Dans ma vie, il y a eu deux événements d'importance similaire. C'est le Jour de la Victoire et la rencontre de Youri Gagarine, que j'ai vu personnellement. Le 9 mai 1945, tout Moscou, de la Place Rouge à la périphérie, est sorti pour faire la fête dans les rues. C'était vraiment une impulsion spontanée, et la même impulsion impressionnante était en avril 1961 lorsque Gagarine a volé.
L'importance internationale du demi-siècle d'anniversaire du premier vol doit être renforcée. Il est nécessaire de souligner et de rappeler à la société le rôle de notre pays dans l'exploration spatiale. Malheureusement, au cours des 20 dernières années, nous ne le faisons pas très souvent. Si vous ouvrez Internet, vous verrez une énorme quantité de matériel lié, par exemple, à l'expédition américaine sur la lune, mais il n'y a pas trop de matériel lié au vol de Gagarine. Si vous parlez aux écoliers actuels, je ne sais pas quel nom ils connaissent le mieux, Armstrong ou Gagarine. Par conséquent, je considère qu'il est tout à fait correct de prendre la décision de célébrer le 50e anniversaire du premier vol spatial habité au niveau de l'État et de lui donner un son international.
L'Académie russe d'astronautique Tsiolkovsky décernera une médaille pour cet événement, qui sera décernée aux personnes ayant participé au premier vol ou ayant apporté une contribution suffisante au développement de l'astronautique. En outre, nous nous préparons à organiser une grande conférence internationale, au cours de laquelle il est prévu de discuter avec des partenaires étrangers et russes des caractéristiques de l'exploration spatiale habitée qui sont caractéristiques de la phase actuelle. Il y a beaucoup de questions difficiles ici.

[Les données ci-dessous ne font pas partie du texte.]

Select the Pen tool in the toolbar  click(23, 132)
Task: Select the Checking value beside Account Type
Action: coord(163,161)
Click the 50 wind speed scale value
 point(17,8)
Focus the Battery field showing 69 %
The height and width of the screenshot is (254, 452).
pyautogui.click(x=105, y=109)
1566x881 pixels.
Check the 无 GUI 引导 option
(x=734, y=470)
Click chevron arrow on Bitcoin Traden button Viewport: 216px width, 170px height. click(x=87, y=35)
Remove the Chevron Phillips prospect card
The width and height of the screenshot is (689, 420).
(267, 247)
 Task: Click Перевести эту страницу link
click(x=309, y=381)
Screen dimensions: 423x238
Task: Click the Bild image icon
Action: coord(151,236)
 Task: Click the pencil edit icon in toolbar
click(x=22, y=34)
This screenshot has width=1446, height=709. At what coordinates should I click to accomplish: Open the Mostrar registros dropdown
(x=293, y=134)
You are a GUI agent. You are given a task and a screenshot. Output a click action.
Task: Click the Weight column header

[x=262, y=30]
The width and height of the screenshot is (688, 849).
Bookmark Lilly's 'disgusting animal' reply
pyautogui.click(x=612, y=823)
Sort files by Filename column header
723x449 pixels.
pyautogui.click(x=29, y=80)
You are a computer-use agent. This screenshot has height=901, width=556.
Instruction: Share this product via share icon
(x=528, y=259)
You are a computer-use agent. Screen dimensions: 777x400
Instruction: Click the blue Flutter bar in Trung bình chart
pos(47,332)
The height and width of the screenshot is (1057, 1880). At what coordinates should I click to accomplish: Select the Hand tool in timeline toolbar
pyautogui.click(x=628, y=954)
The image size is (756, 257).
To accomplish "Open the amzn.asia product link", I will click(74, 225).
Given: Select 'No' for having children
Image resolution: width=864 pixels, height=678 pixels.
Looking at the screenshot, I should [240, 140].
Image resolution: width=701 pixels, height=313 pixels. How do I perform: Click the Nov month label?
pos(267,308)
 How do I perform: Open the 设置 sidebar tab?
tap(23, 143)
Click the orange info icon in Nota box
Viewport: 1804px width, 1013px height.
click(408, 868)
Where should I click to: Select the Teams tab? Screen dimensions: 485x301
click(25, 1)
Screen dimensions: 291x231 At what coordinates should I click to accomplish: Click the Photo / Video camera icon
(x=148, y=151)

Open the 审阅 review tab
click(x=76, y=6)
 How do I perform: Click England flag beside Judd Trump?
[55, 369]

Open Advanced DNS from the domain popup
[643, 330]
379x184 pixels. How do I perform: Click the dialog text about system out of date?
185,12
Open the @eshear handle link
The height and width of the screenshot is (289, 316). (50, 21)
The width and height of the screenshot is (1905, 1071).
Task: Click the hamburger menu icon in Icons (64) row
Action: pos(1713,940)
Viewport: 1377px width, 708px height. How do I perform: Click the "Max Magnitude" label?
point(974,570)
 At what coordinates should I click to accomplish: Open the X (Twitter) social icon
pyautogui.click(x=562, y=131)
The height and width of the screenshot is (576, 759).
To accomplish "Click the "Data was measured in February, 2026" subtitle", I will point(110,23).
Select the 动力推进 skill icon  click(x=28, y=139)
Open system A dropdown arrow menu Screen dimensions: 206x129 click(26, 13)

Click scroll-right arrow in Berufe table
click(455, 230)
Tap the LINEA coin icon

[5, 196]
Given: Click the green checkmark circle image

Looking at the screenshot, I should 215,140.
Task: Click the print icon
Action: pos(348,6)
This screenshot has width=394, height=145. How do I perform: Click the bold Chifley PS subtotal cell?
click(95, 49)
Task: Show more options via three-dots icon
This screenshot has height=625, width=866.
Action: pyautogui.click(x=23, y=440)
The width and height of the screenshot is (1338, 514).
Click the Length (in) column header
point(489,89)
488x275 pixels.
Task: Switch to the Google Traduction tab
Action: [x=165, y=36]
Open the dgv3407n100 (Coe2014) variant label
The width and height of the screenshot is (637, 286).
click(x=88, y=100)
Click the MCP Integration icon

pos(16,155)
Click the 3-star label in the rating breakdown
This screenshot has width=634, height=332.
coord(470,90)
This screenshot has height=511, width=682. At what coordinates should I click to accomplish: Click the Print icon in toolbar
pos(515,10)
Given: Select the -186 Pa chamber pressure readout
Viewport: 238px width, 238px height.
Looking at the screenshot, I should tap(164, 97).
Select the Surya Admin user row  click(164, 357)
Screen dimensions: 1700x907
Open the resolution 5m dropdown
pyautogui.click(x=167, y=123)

Si aujourd'hui nous arrêtons une centaine de personnes dans la rue et demandons lequel des cosmonautes vole maintenant dans l'espace, Dieu nous en préserve, si trois ou quatre personnes nous répondent, et je n'en suis pas convaincu. Et si on se pose la question, que font les astronautes à la station, alors encore moins. Je pense que la promotion de la vie spatiale réelle, des vols habités est extrêmement importante, et cela n'est pas assez fait. Il y a beaucoup de matériel stupide à la télévision, quand quelqu'un a rencontré des extraterrestres, ou comment des extraterrestres ont emmené quelqu'un.
Je le répète, le cinquantième anniversaire du premier vol spatial habité est un événement véritablement marquant, il doit être célébré de la manière la plus digne, tant dans notre pays qu'au niveau international. Et bien sûr notre institut y participera directement, lui qui était lié à ce vol et y a participé. Un certain nombre de nos employés de cette période ont reçu des récompenses d'État pour la résolution de problèmes de vol en particulier. Par exemple, le directeur adjoint de l'institut de l'époque, l'académicien Georgy Petrov, a reçu le titre de héros du travail socialiste pour le développement de méthodes de protection thermique d'un navire lors de la descente de l'orbite. Bien entendu, nous essaierons de célébrer dignement cet événement.